- **Short task 1**
Summarize the Mao Zedong transcript in two sentences.
- **Short task 2**
List, in order, the events that the Mao Zedong transcript names as hardships of the 1930s and 1940s.
- **Short task 3**
Write out the part of the Mao Zedong transcript between "He was a library" and "this revolutionary ferment.", inclusive.

The young man was the son of a farmer who grew up like most people in China, in a rural agrarian province.
But he was able to pursue an education, and eventually he got a job at a library.
His name was Mao Zedong.
He was a library assistant at Peking University.
Wow, a library assistant at Peking University. Wow, a library assistant?
Library assistant who was like bunking with, you know,
a few other guys, you know, in a small apartment.
Wow.
Mao would eventually become the leader of China's Communist Party
and dictator from 1949 to his death in 1976.
But during those revolutionary years of the early 20th century,
when a Chinese nationalist fever had taken over the country,
he was a humble, quiet library worker.
Mao was actually not at the center of this revolutionary ferment.
And at the time, he saw this incredible, these revolutionary leaders
who were these thought leaders who were at the front lines of these incredibly progressive ideas. He would write these passionate letters to them supporting their cause.
Dear Mr. Hikuro Toten, we have long admired your integrity, but regret not having the privilege
of your acquaintance. Even at this great distance, your reputation is enough to inspire us.
He wasn't able to participate at the core,
but only cheer from the sidelines. Your lofty friendship reaches as high as the sun and moon.
Your sincerity moves gods and spirits. Both are rare in this world, in the past as well today.
We long to have an opportunity to meet you, to learn deportments, and receive instruction from you.
Mao Zedong.
Mao wouldn't stay on the sidelines forever.
By the late 1920s, he'd returned to his home province in south-central China
and develop his career as an armed revolutionary.
But that experience as a library assistant in the city
got him thinking about the challenge of modernizing experience as a library assistant in the city got him thinking about
the challenge of modernizing Chinese as a language.
You know that in Yang Mao's mind, that was planted, right? To truly modernize China,
to lead China into its modern destiny, it had to do something about its language. The tumult in China came to a head in the 1930s and 1940s,
a time when most people in the country experienced
incredible amounts of hardship. First, a civil war between nationalists and communists.
Then, the Japanese invasion and occupation, during which millions of people were killed,
displaced, or tortured. Then, after the Japanese were defeated, another bloody civil war. Out of the ashes of these two decades of tragedy emerged the winner,
the Chinese Communist Party.
So in 1949, China, for the first time in the 20th century,
was united under one government.

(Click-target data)
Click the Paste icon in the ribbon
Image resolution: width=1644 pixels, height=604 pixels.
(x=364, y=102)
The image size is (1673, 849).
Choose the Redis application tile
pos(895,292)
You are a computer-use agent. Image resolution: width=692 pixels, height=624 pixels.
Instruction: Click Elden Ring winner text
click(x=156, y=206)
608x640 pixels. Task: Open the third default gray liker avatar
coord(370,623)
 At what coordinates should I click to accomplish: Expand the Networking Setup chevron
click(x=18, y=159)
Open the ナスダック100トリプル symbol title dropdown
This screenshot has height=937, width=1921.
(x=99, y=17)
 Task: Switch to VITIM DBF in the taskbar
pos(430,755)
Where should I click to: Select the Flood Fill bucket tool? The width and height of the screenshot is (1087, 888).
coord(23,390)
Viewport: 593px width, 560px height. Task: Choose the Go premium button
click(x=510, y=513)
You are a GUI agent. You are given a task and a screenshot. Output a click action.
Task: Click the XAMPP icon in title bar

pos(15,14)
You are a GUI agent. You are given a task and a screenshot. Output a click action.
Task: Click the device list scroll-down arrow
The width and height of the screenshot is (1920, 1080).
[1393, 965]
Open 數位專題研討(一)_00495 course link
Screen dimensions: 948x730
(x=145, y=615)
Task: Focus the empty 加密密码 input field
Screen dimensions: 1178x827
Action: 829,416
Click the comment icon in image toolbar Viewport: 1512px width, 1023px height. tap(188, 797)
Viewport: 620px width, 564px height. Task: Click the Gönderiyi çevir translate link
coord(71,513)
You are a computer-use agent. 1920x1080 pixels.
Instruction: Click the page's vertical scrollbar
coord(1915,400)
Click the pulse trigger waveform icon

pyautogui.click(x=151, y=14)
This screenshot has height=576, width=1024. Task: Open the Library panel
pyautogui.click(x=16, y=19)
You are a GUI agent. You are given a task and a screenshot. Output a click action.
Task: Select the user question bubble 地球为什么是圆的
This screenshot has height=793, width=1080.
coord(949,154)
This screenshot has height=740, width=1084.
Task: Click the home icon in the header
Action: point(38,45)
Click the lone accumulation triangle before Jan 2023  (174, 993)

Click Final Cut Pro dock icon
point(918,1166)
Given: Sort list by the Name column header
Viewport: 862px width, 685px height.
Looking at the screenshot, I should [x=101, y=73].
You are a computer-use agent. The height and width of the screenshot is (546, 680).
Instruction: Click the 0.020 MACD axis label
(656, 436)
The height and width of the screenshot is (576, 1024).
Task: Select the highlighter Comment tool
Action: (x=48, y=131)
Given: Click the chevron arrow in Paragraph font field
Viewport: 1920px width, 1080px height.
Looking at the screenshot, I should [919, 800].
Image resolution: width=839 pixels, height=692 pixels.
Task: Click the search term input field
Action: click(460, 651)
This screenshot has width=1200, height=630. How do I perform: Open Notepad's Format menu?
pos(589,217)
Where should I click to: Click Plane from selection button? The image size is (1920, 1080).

- **Complete response 1**
Mao Zedong, a farmer's son, worked as a library assistant at Peking University and wrote passionate letters supporting revolutionary leaders before becoming leader of China's Communist Party and dictator from 1949 until his death in 1976. After the hardships of the 1930s and 1940s, the Chinese Communist Party emerged as the winner, and in 1949 China was united under one government.

- **Complete response 2**
- A civil war between nationalists and communists
- The Japanese invasion and occupation
- Another bloody civil war after the Japanese were defeated

- **Complete response 3**
He was a library assistant at Peking University.
Wow, a library assistant at Peking University. Wow, a library assistant?
Library assistant who was like bunking with, you know,
a few other guys, you know, in a small apartment.
Wow.
Mao would eventually become the leader of China's Communist Party
and dictator from 1949 to his death in 1976.
But during those revolutionary years of the early 20th century,
when a Chinese nationalist fever had taken over the country,
he was a humble, quiet library worker.
Mao was actually not at the center of this revolutionary ferment.